譲渡対価-借地権設定時の支払権利金・借地権譲受時の取得価額-譲渡承諾料
借地権の譲渡に際しては、建物が同時に譲渡されることが一般的です。言い換えると、建物の譲渡に付随して借地権が譲渡されるといったほうが分かりやすいでしょう。
この借地権付建物の譲渡があった場合において、譲渡価額の総額を建物と借地権とにどのように按分するのかについては、下記のような考え方があります。A 譲渡価額総額を建物価額と借地権価額との比で按分する方法
B 譲渡価額総額から建物価額として相当な価額を差し引いて借地権の譲渡価額を求める方法
C 譲渡価額総額から借地権価額として相当な価額を差し引いて建物価額を求める方法1. 一般的な借地権の譲渡
(1) 個人借地人の借地権譲渡
個人借地人が借地権を譲渡した場合において、譲渡所得の計算上控除される取得費には、次のようなものが含まれます。
イ 土地賃貸借契約の締結・更新・更改に際して土地所有者等に支払った権利金、立退料、更新料等の金額
ロ 借地権付建物を取得した場合の借地権対価相当額(ただし、借地権価額が購入対価の10%以下の場合は、借地権の取得費に含めなくてもよい。)
ハ 借地に対する埋立・地盛り・地ならし・切土・防壁工事等の整地・改良工事費用、上下水道工事費用(ただし、構築物の取得価額とすることが相当なものについては、借地権の取得費に含めなくてもよい。)
ニ 建物の増改築に際して、土地所有者等に支払った承諾料
ホ 借地権付建物を取得後1年以内にその建物を取り壊した場合の建物の、建物取得価額+取壊し費用-廃材処分による収入金額
ヘ 借地権取得のために支払った仲介手数料
ト 法人から借地権の無償取得、低廉取得をした場合において、受贈益として課税されたときの借地権の価額と支払った金額との差額(受贈益金額)

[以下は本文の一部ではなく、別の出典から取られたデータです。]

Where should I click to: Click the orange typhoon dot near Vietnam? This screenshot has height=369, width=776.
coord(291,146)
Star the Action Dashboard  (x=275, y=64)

チ 借地権取得のために借り入れた借入金利子のうち、借入日から借地権の使用開始日までの期間に対応する部分。借入れに際して負担した公正証書作成費用・抵当権設定登記費用・借入担保のために締結した保険料等借入れのために通常必要と認められる費用(事業所得や不動産所得の計算上必要経費に算入している部分を除く。)

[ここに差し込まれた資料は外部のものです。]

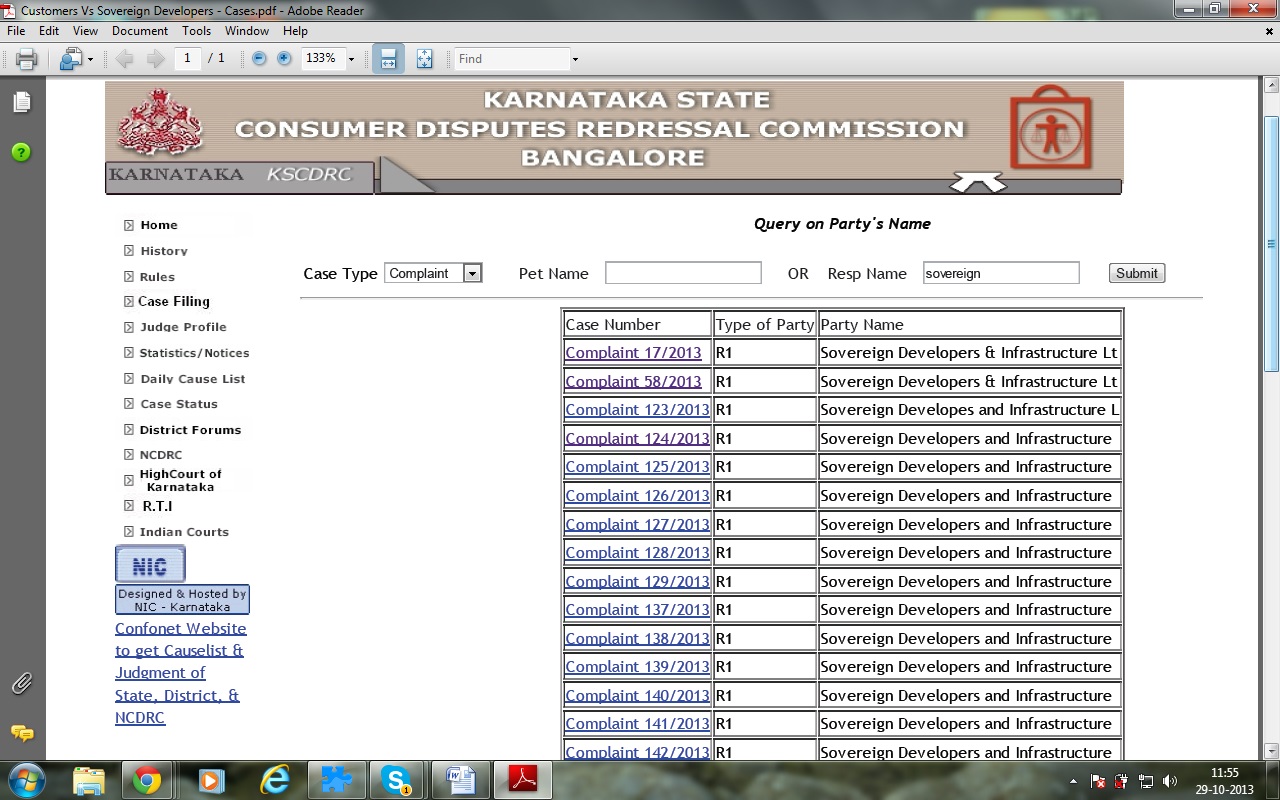Open the collaborate tool dropdown arrow

click(x=90, y=60)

リ みなし譲渡課税(本誌2005年2月号参照)が行われていた場合の借地権の時価
ヌ 譲渡した年の1月1日における所有期間が5年超の借地権を譲渡した場合には、借地権譲渡収入金額の5%相当額を取得費とすることができます。この場合には、イ~リの適用はありません。(2) 法人借地人の借地権譲渡
譲渡価額は益金算入され、借地権の帳簿価額は損金に算入されます。(3) 名義書換料
譲渡に際して支払われる名義書換料については、次のように取り扱われます。
イ 譲渡人が支払った場合
必要経費に算入されます。ロ 新しい借地人が支払った場合
借地権の取得価額に含まれます。ハ 土地所有者等が受け取った場合
貸主が受け取った名義書換料は、不動産所得の収入金額(個人)又は益金(法人)となります。2. 相当地代を支払っている場合の借地権の譲渡
次号参照。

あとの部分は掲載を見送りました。